Visualizing volume of PCM samples

2019-04-15 15:17发布

问题:

I have several chunks of PCM audio (G.711) in my C++ application. I would like to visualize the different audio volume in each of these chunks.

My first attempt was to calculate the average of the sample values for each chunk and use that as an a volume indicator, but this doesn't work well. I do get 0 for chunks with silence and differing values for chunks with audio, but the values only differ slighly and don't seem to resemble the actual volume.

What would be a better algorithem calculate the volume ?

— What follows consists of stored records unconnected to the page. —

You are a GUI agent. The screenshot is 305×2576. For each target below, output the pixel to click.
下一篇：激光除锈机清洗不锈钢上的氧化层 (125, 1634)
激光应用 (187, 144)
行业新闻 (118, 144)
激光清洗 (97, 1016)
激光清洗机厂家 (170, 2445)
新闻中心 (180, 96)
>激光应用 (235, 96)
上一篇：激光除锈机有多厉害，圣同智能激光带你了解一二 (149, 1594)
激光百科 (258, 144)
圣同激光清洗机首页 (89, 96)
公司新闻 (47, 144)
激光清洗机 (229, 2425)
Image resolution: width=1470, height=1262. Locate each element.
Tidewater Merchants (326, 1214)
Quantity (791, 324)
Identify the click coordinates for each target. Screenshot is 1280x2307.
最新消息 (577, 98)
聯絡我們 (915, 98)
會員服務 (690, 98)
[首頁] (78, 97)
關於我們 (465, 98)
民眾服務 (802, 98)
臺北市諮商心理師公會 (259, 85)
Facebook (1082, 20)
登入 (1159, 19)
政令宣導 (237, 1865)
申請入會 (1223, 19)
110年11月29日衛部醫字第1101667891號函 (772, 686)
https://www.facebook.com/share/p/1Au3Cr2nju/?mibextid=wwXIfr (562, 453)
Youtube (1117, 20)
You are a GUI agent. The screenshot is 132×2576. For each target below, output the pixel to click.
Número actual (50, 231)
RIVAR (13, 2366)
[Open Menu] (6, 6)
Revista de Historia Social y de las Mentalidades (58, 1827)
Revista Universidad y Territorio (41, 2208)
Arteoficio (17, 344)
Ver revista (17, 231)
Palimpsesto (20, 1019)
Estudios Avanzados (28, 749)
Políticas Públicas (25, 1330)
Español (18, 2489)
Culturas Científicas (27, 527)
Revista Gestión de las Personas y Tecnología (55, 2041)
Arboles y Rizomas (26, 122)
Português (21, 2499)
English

I hear G.711 audio is logarithmic PCM. How should I take that into account ?

回答1:

Note, I haven't worked with G.711 PCM audio myself, but I presume that you are performing the correct conversion from the encoded amplitude to an actual amplitude before processing the values.

You'd expect the average value of most samples to be approximately zero as sound waveforms oscillate either side of zero.

A crude volume calculation would be rms (root mean square), i.e. taking a rolling average of the square of the samples and take the square root of that average. This will give you a postive quantity when there is some sound; the quantity is related to the power represented in the waveform.

For something better related to human perception of volume you may want to investigate the sort of techniques used in Replay Gain.



回答2:

If you're feeling ambitious, you can download G.711 from the ITU-web site, and spend the next few weeks (or maybe more) implementing it.

If you're lazier (or more sensible) than that, you can download G.191 instead -- it includes source code to compress and decompress G.711 encoded data.

Once you've decoded it, visualizing the volume should be a whole lot easier.